The recoil mechanism on my lawnboy model 10247 does not return now. The mechanism appears to be rivet together and I wonder if the spring has broken and if it can be purchased separately from the housing top cover?
I guess I could drill out the rivets and see what is wrong with the spring but am surprised it is not more easily accessed and replaced.


----------



## geogrubb (Jul 28, 2006)

ccrider966 said:


> The recoil mechanism on my lawnboy model 10247 does not return now. The mechanism appears to be rivet together and I wonder if the spring has broken and if it can be purchased separately from the housing top cover?
> I guess I could drill out the rivets and see what is wrong with the spring but am surprised it is not more easily accessed and replaced.
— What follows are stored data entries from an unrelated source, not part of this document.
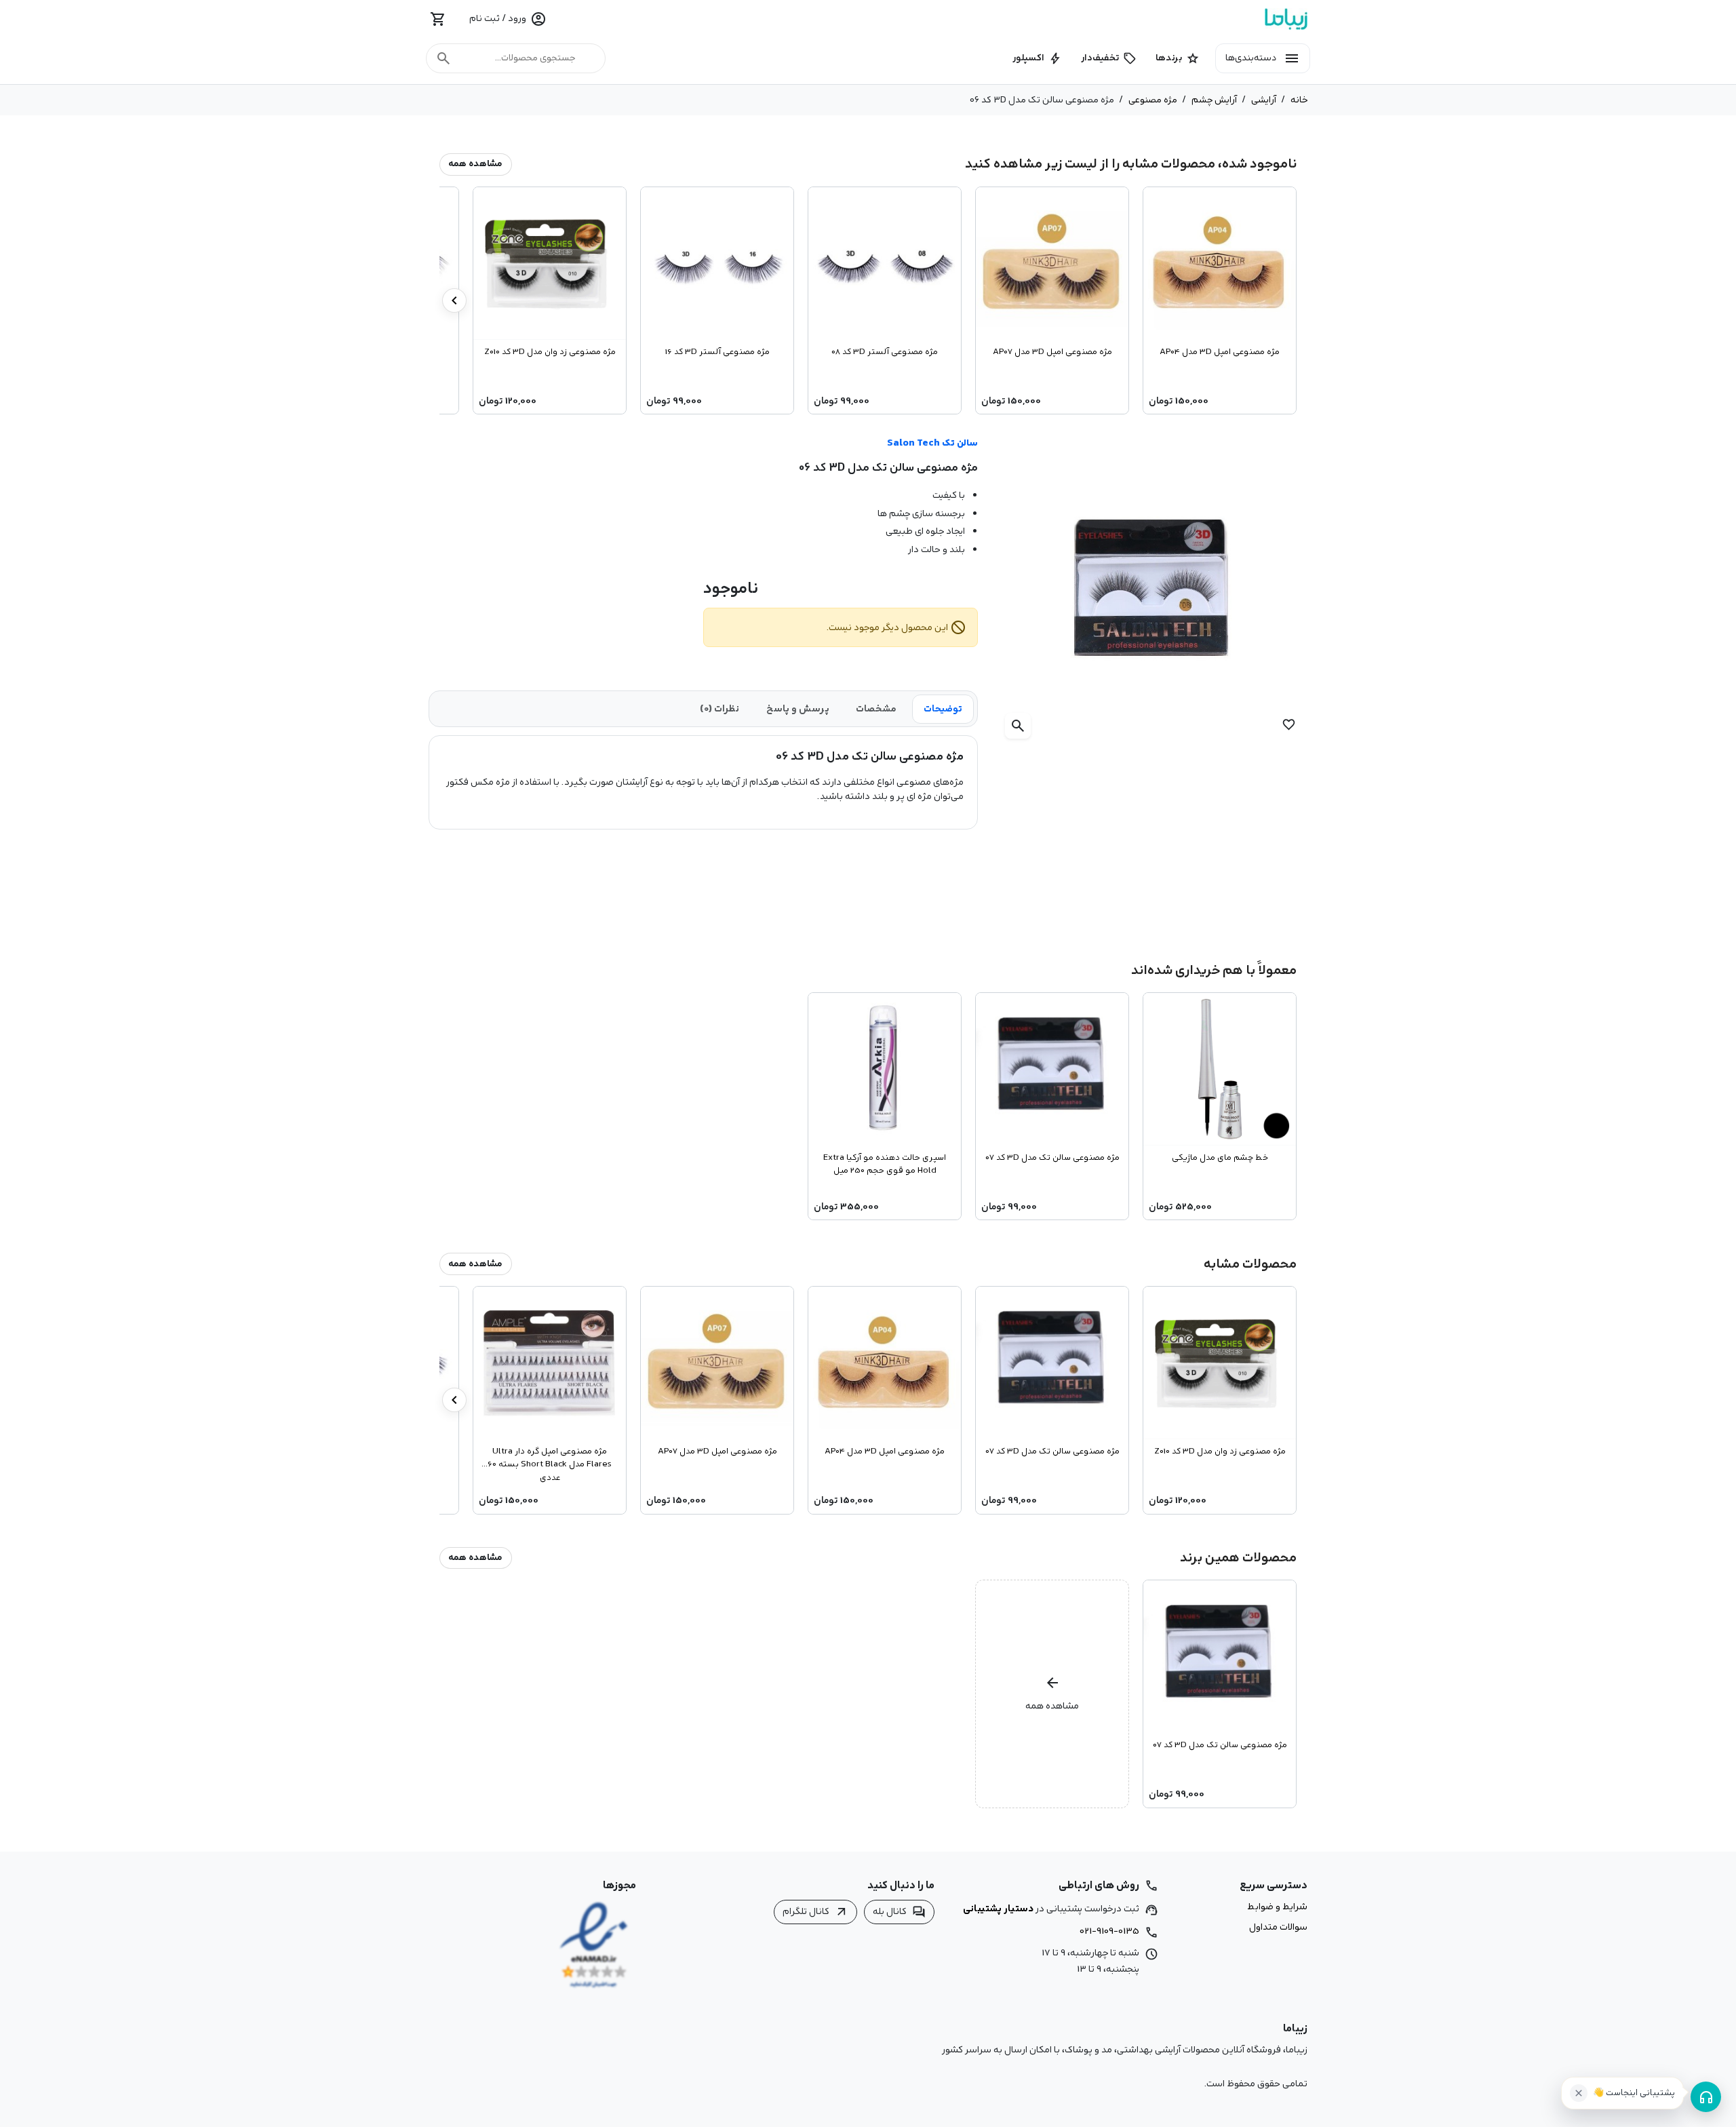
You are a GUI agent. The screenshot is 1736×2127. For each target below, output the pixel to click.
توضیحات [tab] (943, 709)
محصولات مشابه (1250, 1264)
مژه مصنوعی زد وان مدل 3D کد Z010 (550, 352)
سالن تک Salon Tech (932, 443)
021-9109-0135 (1109, 1931)
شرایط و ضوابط (1277, 1907)
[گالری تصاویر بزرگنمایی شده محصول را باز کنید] (1153, 590)
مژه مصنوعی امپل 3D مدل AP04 (1220, 352)
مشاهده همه (475, 164)
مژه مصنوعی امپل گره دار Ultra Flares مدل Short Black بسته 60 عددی (550, 1464)
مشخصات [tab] (876, 709)
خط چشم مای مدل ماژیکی (1220, 1158)
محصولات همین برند (1238, 1557)
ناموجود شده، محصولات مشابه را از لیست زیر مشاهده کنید (1131, 164)
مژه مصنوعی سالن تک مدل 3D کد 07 (1052, 1158)
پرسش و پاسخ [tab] (797, 709)
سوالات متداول (1278, 1927)
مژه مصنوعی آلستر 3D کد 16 (717, 352)
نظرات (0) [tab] (719, 709)
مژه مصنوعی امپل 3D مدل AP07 (1052, 352)
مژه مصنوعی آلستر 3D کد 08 (884, 352)
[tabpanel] (703, 776)
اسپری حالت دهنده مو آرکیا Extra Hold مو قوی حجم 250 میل (884, 1164)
Don't drill out the rivets, remove the whole shroud, it has 3-4 bolts that hold it on then you access to the spring and rewind without breaking anything. Have a good one. Geo


----------



## paulr44 (Oct 14, 2008)

IPL and parts can be had here:
http://www.partstree.com/parts/search/models/?searchTerm=10247
And NO, don't drill the rivets out as Geogrubb said. You'd still need to remove the housing to do that else you'd have rivet remnants stuck to your flywheel magnets (bad) and you'd only need to do that to replace the entire recoil assy.


----------



## 30yearTech (Sep 14, 2006)

You should remove the entire housing to access the recoil starter, however you can only replace the pull rope without removing the rivets. If the recoil spring requires service or replacement, then you will have to separate the recoil starter assembly from the blower housing. The starter reel will not fit through the opening and the recoil spring is under it. 

A complete starter assembly can be found online from $20.00 on up, Toro/Lawnboy does not list replacement parts for the starter, but there are springs available that will fit them. Springs can be hard and somewhat dangerous to install, if your not familiar with the process.


----------



## ccrider966 (Jul 8, 2006)

*Housing Removed Still No Access.*

I did remove the housing and the smaller portion that houses the spring and rope. There is no way to get inside where the spring is without removing the rivets. I think it is intended for you to replace it as an assembly. I may remove the rivets just to see what the problem is. I suspect the spring end is broken or slipped out of its anchoring place.


----------



## paulr44 (Oct 14, 2008)

30yearTech said:


> You should remove the entire housing to access the recoil starter, however you can only replace the pull rope without removing the rivets. If the recoil spring requires service or replacement, then you will have to separate the recoil starter assembly from the blower housing. The starter reel will not fit through the opening and the recoil spring is under it.
> 
> A complete starter assembly can be found online from $20.00 on up, Toro/Lawnboy does not list replacement parts for the starter, but there are springs available that will fit them. Springs can be hard and somewhat dangerous to install, if your not familiar with the process.


I didn't know that! Haven't worked on a LB engine since the 80's, and THOSE side-mount recoils sucked to work on. Thought this newer one was like a B&S.


----------



## 30yearTech (Sep 14, 2006)

paulr44 said:


> I didn't know that! Haven't worked on a LB engine since the 80's, and THOSE side-mount recoils sucked to work on. Thought this newer one was like a B&S.


Yep, I remember those old D - Series starters, what a pain they were to put back in, and keep all your fingers....


----------



## geogrubb (Jul 28, 2006)

Hey, be nice to the old LB, I bought a new 4501 in 79, took it out of the box, gassed it up, gave it a pull, the rope slipped out of my hand, jumped off the spool and there I was, taking apart a brand new mower to fix the starter rope. I still have the mower, it still has the original points and condenser and usually starts on first or second pull.....after I get the starter assembly to catch. Have a good one. Geo


----------



## 30yearTech (Sep 14, 2006)

geogrubb said:


> Hey, be nice to the old LB, I bought a new 4501 in 79, took it out of the box, gassed it up, gave it a pull, the rope slipped out of my hand, jumped off the spool and there I was, taking apart a brand new mower to fix the starter rope. I still have the mower, it still has the original points and condenser and usually starts on first or second pull.....after I get the starter assembly to catch. Have a good one. Geo


Those old OMC Lawnboy's were hard to beat, but that was one crude recoil starter. You needed three hands to put it back together, and at least two hands to get it back in place on the engine with that little spring clip in the right place. Problem was there was only room for a little bit less than 1 hand!!

Until I got real good at them, I was kind of afraid of them. I had so many of the springs jump out and cut up the one hand I could fit up in there, I had to get good at doing them with both hands, so I could always have at least one good hand at a time to work with...


----------